Gigantismus mit Feinmaß

Sächsische Staatskapelle und Daniele Gatti zelebrieren Mahler IX

»Alles andere als normal« könnte man auch sagen – das Werk, das Konzert, der Dirigent. Daniele Gatti gehört seit Jahren in die Spitzenliga der Orchesterleiter und kehrt regelmäßig nach Dresden zurück. Seit wenigen Tagen steht fest, daß die Sächsische Staatskapelle ihn will, das Staatsministerium ist beauftragt, über einen Vertrag als Chef des Orchesters für die Zeit ab Sommer 2024 mit ihm zu verhandeln. Da kann man ein Sinfoniekonzert unter seinem Dirigat schwer »nur« hören.

Es fällt auf, daß Gatti zu denen gehört, die sehr genau zeigen, anweisen, was sie wollen – Orchester mögen solche klare »Ansagen« im allgemeinen, soweit sie begründet und  gerechtfertigt sind. Will meinen: Kompetenz und Vertrauen sind die Grundlage, das Zeigen alleine macht es nicht.
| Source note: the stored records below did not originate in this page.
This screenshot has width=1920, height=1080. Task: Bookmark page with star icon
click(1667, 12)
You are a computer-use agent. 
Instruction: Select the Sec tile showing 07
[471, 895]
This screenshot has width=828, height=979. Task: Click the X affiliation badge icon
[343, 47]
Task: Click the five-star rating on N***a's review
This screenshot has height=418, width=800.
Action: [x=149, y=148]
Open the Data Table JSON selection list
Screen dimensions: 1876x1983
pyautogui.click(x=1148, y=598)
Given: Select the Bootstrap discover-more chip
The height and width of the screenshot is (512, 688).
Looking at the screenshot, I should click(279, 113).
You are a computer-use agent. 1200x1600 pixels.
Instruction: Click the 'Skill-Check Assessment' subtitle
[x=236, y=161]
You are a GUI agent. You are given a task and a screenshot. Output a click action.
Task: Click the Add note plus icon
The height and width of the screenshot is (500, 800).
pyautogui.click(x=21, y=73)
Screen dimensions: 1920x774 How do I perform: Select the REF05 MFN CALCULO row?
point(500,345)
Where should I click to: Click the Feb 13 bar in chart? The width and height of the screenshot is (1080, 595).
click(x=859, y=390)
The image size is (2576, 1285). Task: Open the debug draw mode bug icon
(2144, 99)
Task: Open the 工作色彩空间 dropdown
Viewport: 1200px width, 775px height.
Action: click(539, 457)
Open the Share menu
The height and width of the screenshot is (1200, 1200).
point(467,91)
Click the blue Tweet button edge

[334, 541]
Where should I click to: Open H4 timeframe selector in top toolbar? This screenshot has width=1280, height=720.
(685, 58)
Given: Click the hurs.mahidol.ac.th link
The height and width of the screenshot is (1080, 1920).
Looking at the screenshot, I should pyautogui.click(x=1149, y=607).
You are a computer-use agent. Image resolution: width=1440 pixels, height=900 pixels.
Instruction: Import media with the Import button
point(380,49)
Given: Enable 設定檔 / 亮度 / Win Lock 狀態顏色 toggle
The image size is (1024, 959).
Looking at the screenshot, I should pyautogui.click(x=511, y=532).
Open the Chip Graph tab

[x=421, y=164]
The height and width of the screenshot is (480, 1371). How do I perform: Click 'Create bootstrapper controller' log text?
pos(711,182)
Um so wichtiger, wenn ein Werk wie Gustav Mahlers neunte Sinfonie, die letzte vom Komponisten vollendete, auf dem Programm steht. Am Sonntagmorgen begann sie mit einer Pause. Darin liegt ein Zelebrieren, an das man sich vielleicht noch gewöhnen muß, denn auch vor dem abschließenden Adagio legt Daniele Gatti einen solchen Besinnungsmoment ein – in der Tat gewöhnungsbedürftig. Zwingend erforderlich ist er nicht, unterbricht den Fluß der Musik vielleicht über Gebühr, doch das Publikum mag die weihevollen Momente, denn unabhängig von solchen Pausenzeiten wir deutlich, daß Gatti eines kann: Musik entstehen, wachsen lassen, heraufbeschwören …

Überraschenderweise spielt die Kapelle trotz großer Besetzung im Konzertzimmer mittlerer Größe. Zuletzt war sie meist in der größtmöglichen Ausbaustufe aufgetreten. Das war ursprünglich vielleicht pandemiebedingt erforderlich, um Abstände zu gewährleisten, überzeugte aber auch akustisch, gab den Bläsern Raum.

Unter Daniele Gattis Leitung kam die neunte »von hinten«, tauchte aus Violoncelli, Hörner und Harfe auf, die einen Klang formten, ein Erwachen, das zu strömen begann, Lichtglanz wurde und mitriß, ob man da wollte oder nicht. Ohne scharfe Kanten, aber mit fein herausgearbeiteten Konturen zeichnete Gatti die Sinfonie. Das tat ihr gut, der neunten, die so viele Brüche hat. Denn es sind keine klaren Brüche mit geschnittenen Linien, vielmehr wartet sie mit Eintrübungen auf. Darin entwickelte die Kapelle ihre ganze Raffinesse, fand subtile Ausdrücke.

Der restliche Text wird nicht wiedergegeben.